(DATA Opens)

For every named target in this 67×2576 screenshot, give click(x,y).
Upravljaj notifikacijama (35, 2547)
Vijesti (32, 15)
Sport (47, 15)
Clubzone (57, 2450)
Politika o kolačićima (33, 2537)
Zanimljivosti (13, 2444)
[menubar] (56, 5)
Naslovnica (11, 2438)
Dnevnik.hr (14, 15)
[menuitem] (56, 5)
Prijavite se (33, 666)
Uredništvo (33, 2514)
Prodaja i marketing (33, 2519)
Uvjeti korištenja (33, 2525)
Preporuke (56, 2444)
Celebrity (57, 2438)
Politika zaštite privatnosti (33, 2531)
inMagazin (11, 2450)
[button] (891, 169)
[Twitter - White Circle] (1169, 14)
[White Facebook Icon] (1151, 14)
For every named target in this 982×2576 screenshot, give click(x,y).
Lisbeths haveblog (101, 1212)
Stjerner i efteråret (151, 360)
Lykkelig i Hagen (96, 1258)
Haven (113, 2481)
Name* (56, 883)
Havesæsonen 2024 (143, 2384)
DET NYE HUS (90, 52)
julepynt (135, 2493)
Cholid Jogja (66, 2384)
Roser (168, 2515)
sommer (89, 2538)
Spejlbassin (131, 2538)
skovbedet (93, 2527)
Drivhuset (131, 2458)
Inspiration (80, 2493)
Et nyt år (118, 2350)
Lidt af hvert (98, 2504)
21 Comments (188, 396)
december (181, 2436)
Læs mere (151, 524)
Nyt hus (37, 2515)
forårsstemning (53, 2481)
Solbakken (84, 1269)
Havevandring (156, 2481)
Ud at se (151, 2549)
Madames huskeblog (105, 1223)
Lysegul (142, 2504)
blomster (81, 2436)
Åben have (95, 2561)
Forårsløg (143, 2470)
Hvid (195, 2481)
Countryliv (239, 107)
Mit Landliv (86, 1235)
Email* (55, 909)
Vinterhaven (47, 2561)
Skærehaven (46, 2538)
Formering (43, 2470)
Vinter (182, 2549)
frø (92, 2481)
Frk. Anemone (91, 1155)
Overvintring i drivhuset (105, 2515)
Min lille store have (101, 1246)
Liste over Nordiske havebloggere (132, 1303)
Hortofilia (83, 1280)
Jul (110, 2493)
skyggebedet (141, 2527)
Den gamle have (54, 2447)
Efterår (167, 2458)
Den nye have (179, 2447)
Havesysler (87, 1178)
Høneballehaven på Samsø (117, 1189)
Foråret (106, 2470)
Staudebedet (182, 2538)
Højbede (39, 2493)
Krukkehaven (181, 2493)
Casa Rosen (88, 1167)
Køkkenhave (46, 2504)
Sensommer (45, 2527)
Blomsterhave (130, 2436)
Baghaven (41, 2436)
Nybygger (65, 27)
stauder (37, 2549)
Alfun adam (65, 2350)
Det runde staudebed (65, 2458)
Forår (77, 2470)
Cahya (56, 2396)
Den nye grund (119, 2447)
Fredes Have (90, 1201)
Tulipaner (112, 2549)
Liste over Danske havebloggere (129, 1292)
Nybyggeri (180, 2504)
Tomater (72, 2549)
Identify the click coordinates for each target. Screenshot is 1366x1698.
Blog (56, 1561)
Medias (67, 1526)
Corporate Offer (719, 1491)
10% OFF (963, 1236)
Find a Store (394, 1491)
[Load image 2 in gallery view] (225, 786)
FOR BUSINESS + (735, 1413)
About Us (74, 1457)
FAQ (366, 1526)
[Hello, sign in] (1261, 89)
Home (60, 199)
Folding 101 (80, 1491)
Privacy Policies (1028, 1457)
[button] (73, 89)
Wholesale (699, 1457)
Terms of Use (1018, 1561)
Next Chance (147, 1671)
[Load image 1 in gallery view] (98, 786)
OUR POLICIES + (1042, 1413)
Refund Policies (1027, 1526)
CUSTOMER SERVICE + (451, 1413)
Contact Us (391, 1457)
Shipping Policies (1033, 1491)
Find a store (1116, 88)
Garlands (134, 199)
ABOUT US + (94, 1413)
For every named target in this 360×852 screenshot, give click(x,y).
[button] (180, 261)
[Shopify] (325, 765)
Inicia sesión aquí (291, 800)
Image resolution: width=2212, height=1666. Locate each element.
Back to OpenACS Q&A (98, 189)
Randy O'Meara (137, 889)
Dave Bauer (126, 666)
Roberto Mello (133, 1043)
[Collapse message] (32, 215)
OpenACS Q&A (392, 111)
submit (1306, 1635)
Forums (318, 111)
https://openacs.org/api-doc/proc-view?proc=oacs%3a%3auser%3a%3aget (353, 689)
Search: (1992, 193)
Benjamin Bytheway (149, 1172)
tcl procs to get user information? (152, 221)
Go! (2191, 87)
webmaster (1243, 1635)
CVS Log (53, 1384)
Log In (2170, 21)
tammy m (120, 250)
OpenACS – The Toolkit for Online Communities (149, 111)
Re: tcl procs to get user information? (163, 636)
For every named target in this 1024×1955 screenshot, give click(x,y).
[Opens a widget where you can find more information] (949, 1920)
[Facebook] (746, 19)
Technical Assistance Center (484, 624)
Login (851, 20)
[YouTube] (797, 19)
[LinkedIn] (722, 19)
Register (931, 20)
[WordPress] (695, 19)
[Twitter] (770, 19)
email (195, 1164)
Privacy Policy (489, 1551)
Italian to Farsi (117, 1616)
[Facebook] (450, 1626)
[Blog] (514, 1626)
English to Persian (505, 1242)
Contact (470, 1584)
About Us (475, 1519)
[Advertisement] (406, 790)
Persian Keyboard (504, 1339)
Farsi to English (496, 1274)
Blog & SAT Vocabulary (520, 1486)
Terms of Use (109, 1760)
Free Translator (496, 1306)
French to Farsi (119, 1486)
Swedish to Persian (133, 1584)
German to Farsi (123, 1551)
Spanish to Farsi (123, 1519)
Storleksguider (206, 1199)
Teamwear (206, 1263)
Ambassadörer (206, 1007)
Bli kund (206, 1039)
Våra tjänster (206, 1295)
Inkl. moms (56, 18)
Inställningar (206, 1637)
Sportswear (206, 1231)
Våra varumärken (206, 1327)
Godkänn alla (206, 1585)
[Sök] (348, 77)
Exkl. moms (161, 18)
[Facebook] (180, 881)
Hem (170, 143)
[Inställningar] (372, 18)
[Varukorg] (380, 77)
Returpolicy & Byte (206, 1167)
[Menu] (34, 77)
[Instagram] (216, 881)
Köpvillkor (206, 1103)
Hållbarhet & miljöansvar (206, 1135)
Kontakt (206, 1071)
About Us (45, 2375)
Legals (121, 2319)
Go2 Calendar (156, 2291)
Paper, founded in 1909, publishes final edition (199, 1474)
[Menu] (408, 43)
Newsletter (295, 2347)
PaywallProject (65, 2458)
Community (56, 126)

(DATA Closes)

Working from the records above, write out verbatim only the lines from the line containing "Den gamle have (54, 2447)" through the line containing "OUR POLICIES + (1042, 1413)".

ANSWER SPACE:
Den gamle have (54, 2447)
Efterår (167, 2458)
Den nye have (179, 2447)
Havesysler (87, 1178)
Høneballehaven på Samsø (117, 1189)
Foråret (106, 2470)
Staudebedet (182, 2538)
Højbede (39, 2493)
Krukkehaven (181, 2493)
Casa Rosen (88, 1167)
Køkkenhave (46, 2504)
Sensommer (45, 2527)
Blomsterhave (130, 2436)
Baghaven (41, 2436)
Nybygger (65, 27)
stauder (37, 2549)
Alfun adam (65, 2350)
Det runde staudebed (65, 2458)
Forår (77, 2470)
Cahya (56, 2396)
Den nye grund (119, 2447)
Fredes Have (90, 1201)
Tulipaner (112, 2549)
Liste over Danske havebloggere (129, 1292)
Nybyggeri (180, 2504)
Tomater (72, 2549)
Identify the click coordinates for each target. Screenshot is 1366x1698.
Blog (56, 1561)
Medias (67, 1526)
Corporate Offer (719, 1491)
10% OFF (963, 1236)
Find a Store (394, 1491)
[Load image 2 in gallery view] (225, 786)
FOR BUSINESS + (735, 1413)
About Us (74, 1457)
FAQ (366, 1526)
[Hello, sign in] (1261, 89)
Home (60, 199)
Folding 101 (80, 1491)
Privacy Policies (1028, 1457)
[button] (73, 89)
Wholesale (699, 1457)
Terms of Use (1018, 1561)
Next Chance (147, 1671)
[Load image 1 in gallery view] (98, 786)
OUR POLICIES + (1042, 1413)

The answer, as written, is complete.